Un témoin privilégié de cette période charnière de la géopolitique mondiale née de l'après-guerre raconte : « La mission de M. Mbow s'ouvre sur un conflit d'ordre purement politique, la fameuse non intégration d'Israël aux groupes régionaux de l'Unesco et le départ temporaire des Etats unis en signe de représailles. La situation est grave, le nouveau Directeur général la règle avec habileté, sans paraître céder à aucun chantage ».
Dans la foulée, le débat sur le Nouvel ordre mondial de l'Information et de la Communication (Nomic), un autre cheval de bataille d’Amadou Makhtar Mbow dont on semble ignorer tout l'effort de synthèse consensuelle qu'il a fait déployer par la Commission internationale McBride, a suscité, de la part de certains des plus grands médias occidentaux et de la presse anglo- saxonne en particulier, les critiques les plus féroces.
C'est sous la houlette de Amadou Makhtar Mbow qu'une des plus grandes aventures intellectuelles visant à créer la réhabilitation de l'histoire du continent noir qui a longtemps souffert des discours essentialistes des poncifs de la vieille ethnographie européenne des siècles passées; c'est l'écriture de l'histoire générale de l'Afrique dont la coordination a été confiée à l'universitaire de renom Joseph Kizerbo. Celui-ci n’en est pas moins connu, tout comme son collègue et ami Mbow, pour la constance de sa conviction profonde à son idéal pour une Afrique libérée de toutes dominations et maîtresse de son destin... Kizerbo et Mbow partagent cette commune conviction qu'il y a un rôle catalyseur de l’histoire dans la production du savoir africain et qu'il est aussi un véritable champ en chiffres où les recherches en sciences sociales, si elles son bien conduites peuvent permettre à l’Afrique d’engranger des dividendes considérables dans la solution des problèmes économiques et sociaux auxquels les populations africaines sont présentement confrontés.
« En quittant l'Unesco, je n'ai pas cessé mes activités dans le domaine de la coopération intellectuelle internationale qu'on ne peut séparer du reste de la politique au sens large du terme. Je pense qu'un intellectuel n'est jamais à la retraite. Le savoir évolue si vite et les changements du monde sont si rapides que l'on a besoin d'une actualisation permanente de ses propres connaissances pour rester au diapason de son temps », confiait dernièrement Mbow.
Pour lui, les nouvelles élites africaines se doivent de prendre en compte cette évolution par une nouvelle prise de responsabilité qui doit se traduire par des opportunités de développement à saisir.
La finalité est de combler (comme c’est le cas des pays émergents des autres continents comme la Malaisie, Maurice, Singapour ou autres), le retard historique qui vaut encore à ce continent de demeurer sur les berges de la croissance.
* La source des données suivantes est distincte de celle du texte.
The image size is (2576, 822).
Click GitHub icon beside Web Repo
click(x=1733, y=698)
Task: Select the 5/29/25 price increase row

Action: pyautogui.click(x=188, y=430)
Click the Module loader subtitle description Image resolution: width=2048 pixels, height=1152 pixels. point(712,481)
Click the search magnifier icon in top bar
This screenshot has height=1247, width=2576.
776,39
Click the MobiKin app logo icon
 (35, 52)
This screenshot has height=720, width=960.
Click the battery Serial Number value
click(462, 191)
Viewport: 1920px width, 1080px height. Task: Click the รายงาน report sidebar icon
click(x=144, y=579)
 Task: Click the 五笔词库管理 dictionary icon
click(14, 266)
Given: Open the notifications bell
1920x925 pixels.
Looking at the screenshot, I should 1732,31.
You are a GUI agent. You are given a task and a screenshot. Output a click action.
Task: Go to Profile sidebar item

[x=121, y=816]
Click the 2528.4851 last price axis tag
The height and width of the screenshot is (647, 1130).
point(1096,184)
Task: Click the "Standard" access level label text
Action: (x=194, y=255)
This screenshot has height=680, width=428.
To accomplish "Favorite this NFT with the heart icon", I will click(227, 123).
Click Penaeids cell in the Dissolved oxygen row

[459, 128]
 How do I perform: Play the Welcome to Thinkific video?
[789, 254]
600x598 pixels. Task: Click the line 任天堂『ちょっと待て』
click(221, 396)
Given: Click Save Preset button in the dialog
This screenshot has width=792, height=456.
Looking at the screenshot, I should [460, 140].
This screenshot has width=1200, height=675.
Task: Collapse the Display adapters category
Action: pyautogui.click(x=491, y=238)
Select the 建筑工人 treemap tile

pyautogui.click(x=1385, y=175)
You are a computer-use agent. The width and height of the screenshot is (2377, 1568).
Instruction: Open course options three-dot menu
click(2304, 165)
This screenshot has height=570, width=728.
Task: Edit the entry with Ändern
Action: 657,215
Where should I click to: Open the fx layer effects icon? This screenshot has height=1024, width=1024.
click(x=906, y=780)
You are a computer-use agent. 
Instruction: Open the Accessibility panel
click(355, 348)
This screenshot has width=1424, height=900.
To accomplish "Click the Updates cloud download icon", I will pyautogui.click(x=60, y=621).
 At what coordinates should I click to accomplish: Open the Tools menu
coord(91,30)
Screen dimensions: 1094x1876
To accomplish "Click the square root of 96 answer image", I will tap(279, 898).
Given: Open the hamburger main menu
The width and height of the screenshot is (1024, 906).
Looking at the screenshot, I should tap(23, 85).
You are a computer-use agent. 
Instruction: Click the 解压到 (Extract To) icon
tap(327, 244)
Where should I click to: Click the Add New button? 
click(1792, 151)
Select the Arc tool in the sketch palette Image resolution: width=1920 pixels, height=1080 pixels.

L’équilibre et la stabilité sont à trouver dans des institutions viables et une pratique poli- tique tournée vers le progrès économique et social.
Mbow l’a compris, qui a piloté les Assises nationales puis la Commission nationale de Réforme des Institutions, A côté de cet essentiel, la polémique est la scène des nécessaires ajustements pratiques.